-- What you will do --
From the entries below, gather every line containing the string "message".

Source records:
.....
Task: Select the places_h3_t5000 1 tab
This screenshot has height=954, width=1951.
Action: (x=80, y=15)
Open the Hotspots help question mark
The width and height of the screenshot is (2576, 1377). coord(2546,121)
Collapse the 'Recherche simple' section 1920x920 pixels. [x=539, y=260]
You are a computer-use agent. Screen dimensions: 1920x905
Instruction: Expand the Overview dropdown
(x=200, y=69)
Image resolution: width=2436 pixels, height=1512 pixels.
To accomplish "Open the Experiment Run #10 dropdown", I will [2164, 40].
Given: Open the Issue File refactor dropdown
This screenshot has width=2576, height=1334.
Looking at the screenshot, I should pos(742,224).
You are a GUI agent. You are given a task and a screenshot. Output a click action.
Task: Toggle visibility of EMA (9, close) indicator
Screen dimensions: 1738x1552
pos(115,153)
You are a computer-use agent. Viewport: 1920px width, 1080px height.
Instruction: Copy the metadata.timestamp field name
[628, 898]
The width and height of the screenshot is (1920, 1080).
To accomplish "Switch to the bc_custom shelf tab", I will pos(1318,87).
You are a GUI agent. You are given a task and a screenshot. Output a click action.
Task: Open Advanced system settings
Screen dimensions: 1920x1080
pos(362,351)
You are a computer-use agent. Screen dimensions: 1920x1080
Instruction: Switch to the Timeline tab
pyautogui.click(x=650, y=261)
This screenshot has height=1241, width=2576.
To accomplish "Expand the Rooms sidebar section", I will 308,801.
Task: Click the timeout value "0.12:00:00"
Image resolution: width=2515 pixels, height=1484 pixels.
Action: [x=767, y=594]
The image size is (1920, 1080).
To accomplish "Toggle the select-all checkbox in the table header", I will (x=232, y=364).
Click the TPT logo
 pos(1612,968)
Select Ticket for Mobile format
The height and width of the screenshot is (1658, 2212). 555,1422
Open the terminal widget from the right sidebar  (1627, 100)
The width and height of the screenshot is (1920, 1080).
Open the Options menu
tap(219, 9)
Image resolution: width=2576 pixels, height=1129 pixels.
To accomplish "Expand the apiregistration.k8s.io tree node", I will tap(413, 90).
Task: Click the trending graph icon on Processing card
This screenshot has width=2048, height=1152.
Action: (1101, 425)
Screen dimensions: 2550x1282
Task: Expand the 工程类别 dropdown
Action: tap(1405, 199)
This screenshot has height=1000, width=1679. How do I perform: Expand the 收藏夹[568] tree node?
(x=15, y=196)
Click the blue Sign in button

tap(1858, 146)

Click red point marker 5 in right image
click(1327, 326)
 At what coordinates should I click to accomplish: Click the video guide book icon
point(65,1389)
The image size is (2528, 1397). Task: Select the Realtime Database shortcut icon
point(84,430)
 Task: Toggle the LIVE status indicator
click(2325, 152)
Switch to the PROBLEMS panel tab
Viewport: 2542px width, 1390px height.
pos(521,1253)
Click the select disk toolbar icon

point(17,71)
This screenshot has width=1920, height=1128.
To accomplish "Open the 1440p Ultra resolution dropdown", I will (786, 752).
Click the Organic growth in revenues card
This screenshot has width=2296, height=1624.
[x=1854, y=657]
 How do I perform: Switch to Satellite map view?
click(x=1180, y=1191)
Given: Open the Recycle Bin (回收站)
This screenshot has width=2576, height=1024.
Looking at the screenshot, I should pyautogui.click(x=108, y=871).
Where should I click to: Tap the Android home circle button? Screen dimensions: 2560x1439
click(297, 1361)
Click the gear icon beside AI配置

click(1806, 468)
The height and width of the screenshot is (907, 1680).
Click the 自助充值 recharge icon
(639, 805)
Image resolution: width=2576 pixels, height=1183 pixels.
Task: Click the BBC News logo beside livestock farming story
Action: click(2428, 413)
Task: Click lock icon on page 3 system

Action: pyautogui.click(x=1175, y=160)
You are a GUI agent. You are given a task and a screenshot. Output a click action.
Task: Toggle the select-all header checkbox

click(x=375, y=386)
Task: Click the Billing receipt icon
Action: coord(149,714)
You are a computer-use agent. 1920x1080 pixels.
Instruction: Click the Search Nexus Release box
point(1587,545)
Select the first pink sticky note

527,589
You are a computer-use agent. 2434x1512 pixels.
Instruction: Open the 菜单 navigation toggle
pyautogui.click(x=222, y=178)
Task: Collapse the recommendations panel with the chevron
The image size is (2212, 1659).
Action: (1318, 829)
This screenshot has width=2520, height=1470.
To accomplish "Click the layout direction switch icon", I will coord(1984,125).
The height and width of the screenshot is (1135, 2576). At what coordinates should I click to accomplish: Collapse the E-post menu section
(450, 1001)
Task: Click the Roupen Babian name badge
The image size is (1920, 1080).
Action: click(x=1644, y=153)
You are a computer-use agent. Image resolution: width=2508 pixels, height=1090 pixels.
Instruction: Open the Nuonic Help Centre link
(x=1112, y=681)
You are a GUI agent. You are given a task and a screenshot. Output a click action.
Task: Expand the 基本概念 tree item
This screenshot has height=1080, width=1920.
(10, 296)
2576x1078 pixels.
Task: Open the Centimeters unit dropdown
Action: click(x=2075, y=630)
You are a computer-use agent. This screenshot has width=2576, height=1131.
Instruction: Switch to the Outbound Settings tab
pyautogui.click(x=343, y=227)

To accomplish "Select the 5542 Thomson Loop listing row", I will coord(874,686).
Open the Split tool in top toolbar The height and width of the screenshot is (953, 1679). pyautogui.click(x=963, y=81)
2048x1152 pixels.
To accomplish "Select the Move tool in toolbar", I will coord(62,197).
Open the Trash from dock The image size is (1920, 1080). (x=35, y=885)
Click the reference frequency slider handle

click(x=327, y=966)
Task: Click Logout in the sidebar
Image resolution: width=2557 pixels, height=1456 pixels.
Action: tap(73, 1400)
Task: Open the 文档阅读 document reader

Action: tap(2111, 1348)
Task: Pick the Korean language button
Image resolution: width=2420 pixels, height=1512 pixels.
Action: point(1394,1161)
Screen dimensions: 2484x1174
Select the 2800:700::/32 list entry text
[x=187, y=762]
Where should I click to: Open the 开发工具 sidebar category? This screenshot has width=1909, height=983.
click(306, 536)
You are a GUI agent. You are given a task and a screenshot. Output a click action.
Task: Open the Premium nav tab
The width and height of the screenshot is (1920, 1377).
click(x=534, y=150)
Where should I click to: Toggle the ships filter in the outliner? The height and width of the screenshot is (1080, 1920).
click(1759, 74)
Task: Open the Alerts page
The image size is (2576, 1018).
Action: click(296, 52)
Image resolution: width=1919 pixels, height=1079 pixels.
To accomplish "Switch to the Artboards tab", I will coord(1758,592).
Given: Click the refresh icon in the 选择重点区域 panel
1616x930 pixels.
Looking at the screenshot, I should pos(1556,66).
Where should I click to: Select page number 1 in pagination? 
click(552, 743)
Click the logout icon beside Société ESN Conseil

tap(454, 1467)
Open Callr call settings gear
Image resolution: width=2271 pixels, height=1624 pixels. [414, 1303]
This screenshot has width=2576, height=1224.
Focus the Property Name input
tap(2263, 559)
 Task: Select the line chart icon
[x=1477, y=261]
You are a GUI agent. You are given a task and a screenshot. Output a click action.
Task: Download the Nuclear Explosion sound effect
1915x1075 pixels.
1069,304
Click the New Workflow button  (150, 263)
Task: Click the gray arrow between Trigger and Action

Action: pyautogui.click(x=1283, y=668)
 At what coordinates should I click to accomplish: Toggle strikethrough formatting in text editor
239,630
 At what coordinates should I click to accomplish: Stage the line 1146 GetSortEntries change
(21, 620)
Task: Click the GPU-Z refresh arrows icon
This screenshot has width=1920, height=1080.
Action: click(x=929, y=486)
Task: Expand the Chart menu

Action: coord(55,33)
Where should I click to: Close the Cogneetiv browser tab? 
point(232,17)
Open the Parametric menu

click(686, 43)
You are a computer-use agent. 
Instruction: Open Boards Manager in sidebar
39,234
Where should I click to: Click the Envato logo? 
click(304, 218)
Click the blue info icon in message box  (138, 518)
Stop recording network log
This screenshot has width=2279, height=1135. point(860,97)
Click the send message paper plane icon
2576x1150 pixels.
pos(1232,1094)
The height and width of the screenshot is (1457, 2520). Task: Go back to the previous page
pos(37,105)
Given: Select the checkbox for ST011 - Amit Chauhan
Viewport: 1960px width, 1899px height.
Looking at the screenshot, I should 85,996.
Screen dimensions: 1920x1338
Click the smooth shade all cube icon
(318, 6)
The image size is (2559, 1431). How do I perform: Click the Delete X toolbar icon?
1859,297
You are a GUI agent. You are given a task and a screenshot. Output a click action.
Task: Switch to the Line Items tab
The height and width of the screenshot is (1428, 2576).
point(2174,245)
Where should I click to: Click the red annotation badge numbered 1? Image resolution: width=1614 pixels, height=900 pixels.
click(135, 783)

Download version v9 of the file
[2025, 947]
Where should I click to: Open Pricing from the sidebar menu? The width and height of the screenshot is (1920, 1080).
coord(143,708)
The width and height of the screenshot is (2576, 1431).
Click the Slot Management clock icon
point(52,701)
.....
-- Answer to this problem --
Click the blue info icon in message box  (138, 518)
Click the send message paper plane icon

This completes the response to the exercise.